_Passage to read_:
>> Start

Tokenisation is a tool that offers a unique opportunity to tokenise a variety of things. Traditionally, the exchange of money to facilitate payment was heavily dependent on the physical exchange of items from gold, salt, cowrie shells, and ivory to present-day notes and coins. The digitalisation of payments opened the door to myriads of digital payment tools, systems and services.
A critical issue in the digitisation of currencies is cybersecurity as attacks may be launched on digital financial data.
Tokenisation provides a solution as it obfuscates the identity of such payment transactions. Historically, tokens were used as a substitute for actual coins or banknotes; for example, bus tokens or casino tokens served as a replacement for actual money.
Today this type of physical tokenisation has taken a digital form where token serves as surrogate for digital assets. In 2001, TrustCommerce was credited with the concept of tokenisation in the quest to protect card payments.
Tokenisation can be described as a process whereby a piece of sensitive data, such as a credit card number, is replaced by a surrogate value known as a token, a unique and nonsensitive string of symbols randomly generated by an algorithm that is devoid of inherent meaning or exploitable value.

>> End

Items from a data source

>> Start

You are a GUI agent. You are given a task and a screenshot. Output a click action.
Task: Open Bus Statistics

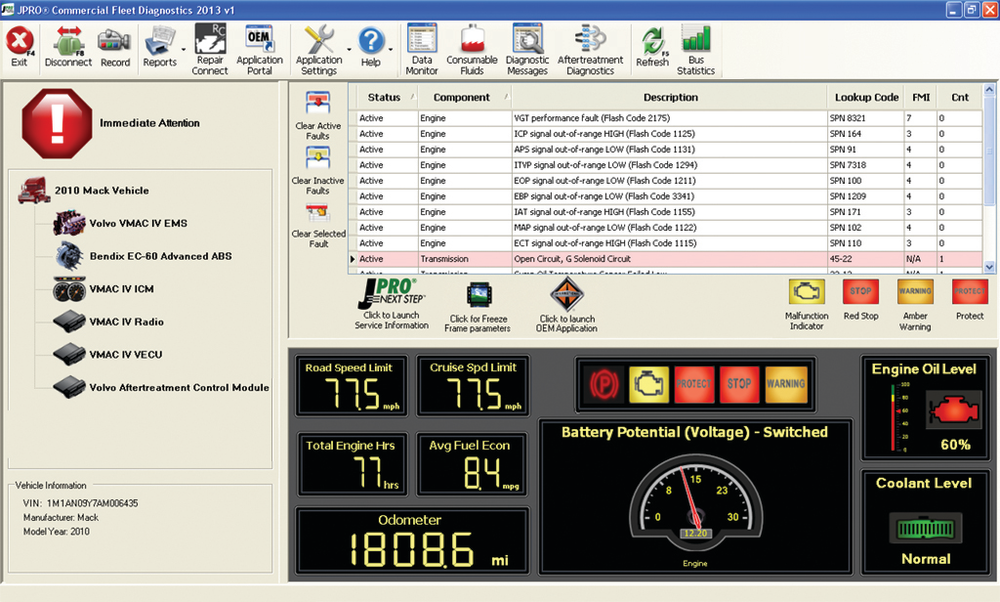[696, 45]
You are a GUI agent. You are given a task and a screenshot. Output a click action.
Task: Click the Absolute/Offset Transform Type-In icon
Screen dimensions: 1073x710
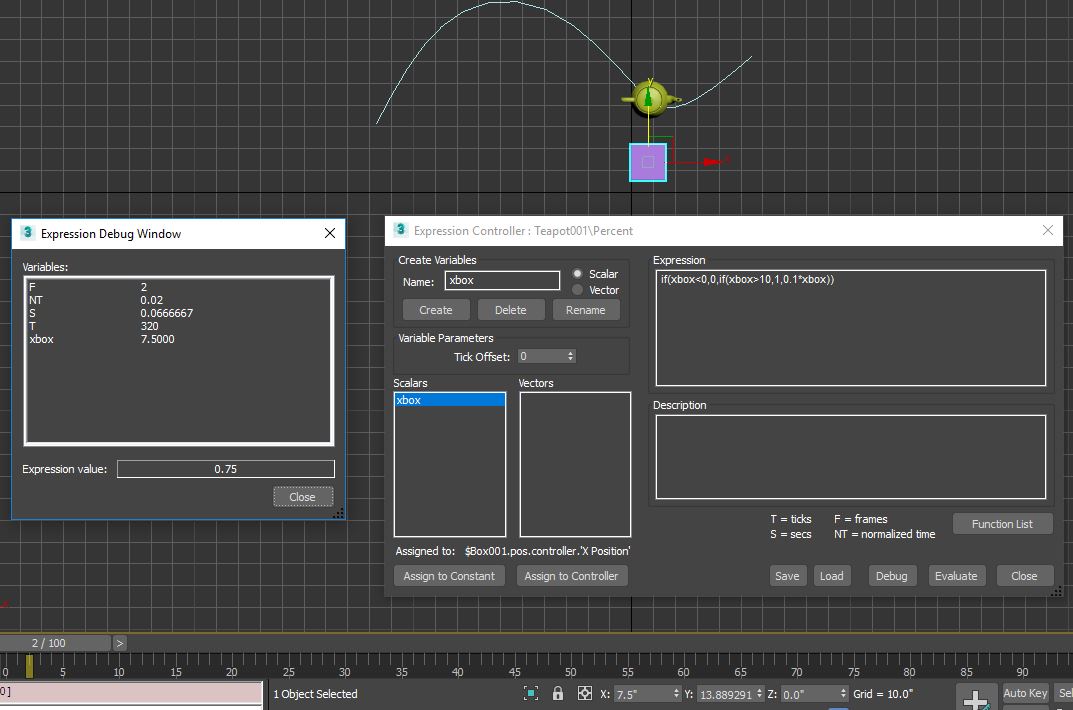[584, 693]
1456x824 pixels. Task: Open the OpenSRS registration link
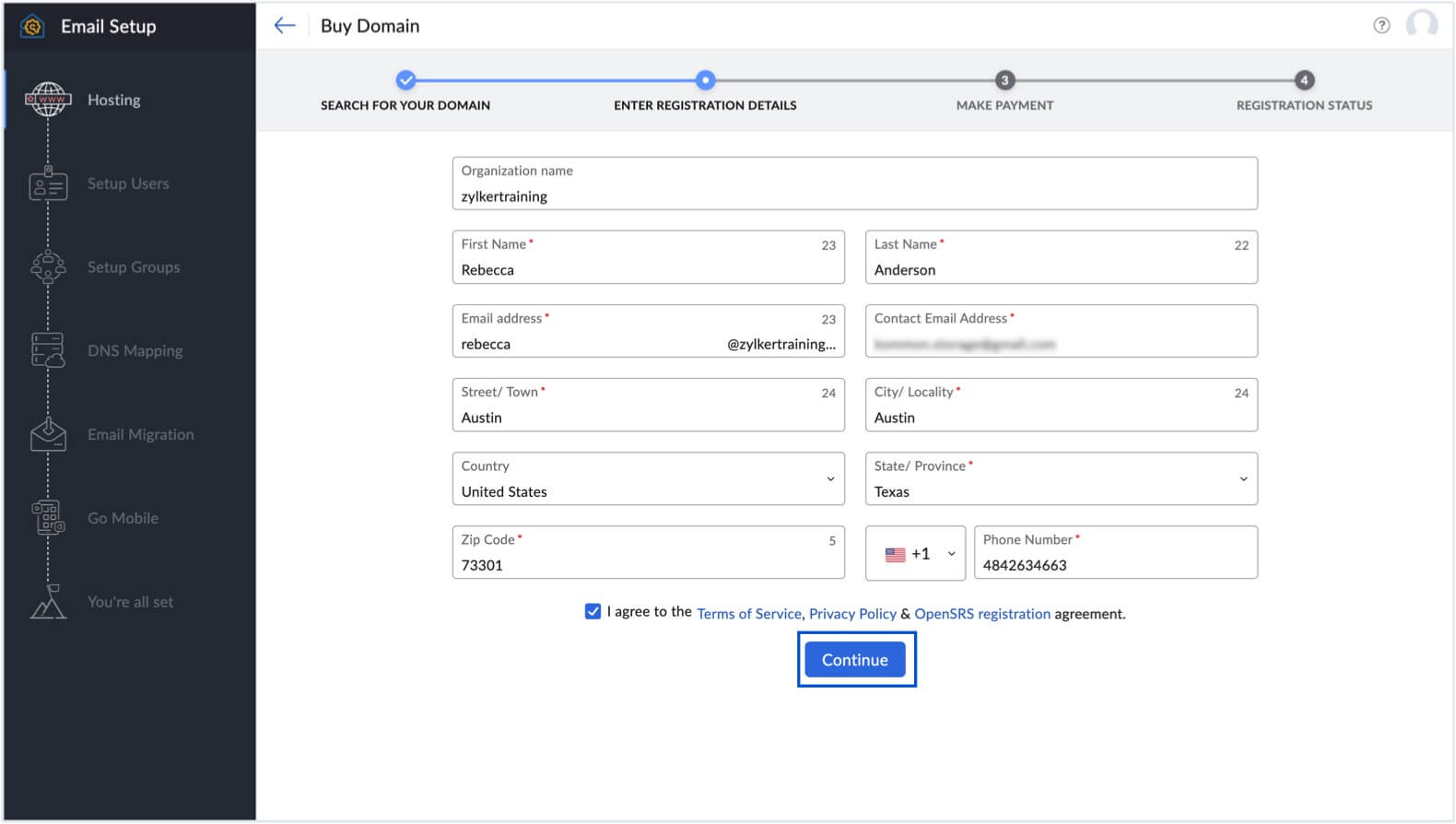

>> End

_What this exercise asks_:
**1)** According to the passage on tokenization, which company was credited with the concept of tokenization in 2001?
**2)** Pick up the passage on tokenization after its final sentence and carry it forward.

_Written answers_:
**1)** TrustCommerce

**2)**
For example, tokenisation replaces the 16-digit number found on a credit or debit card (PAN) with a digital token, ensuring that consumers’ underlying account details are not readable and unusable by anyone except by authorised persons.
In a recent report, McKinsey estimates that tokenised market capitalisation could reach around $2 trillion by 2030, excluding cryptocurrencies and stablecoins. (www.mckinsey.com/industries/financial-services/our-insights/from-ripples-to-waves-the-transformational-power-of-tokenizing-assets )
Types of tokens
There are several classifications for tokens based on their relationship to the real-world asset theysymbolise. Three main types of tokens stand out; asset or security, utility currency or payment and tokens whose sole purpose is to serve as a digital means of payment.
Tokenisation and encryption are two types of cryptographic methods that serve as data security tools. Whereas tokenisation does not change the data type or length being protected, encryption does change length and data type using a key; hence, encryption is unreadable unless one has the “key”.
On the other hand, tokenisation does not use a key; instead, it relies on non-decryptable information to represent secret data. Though users may use tokenisation and encryption in tandem, encryption is growing in popularity since it offers a more cost-effective and secure option.
For instance, blockchain, which is a decentralised ledger spread across a distributed network, uses tokenisation to digitally represent its inherent assets such as art, financial assets like bonds or equities, intellectual property and non-fungible tokens (NFTs).
Tokenisation is used in developing a smart contract, which is an application that automatically executes when certain conditions are met. AI models also rely on tokenisation to break down data in a manner that will make pattern detection easy.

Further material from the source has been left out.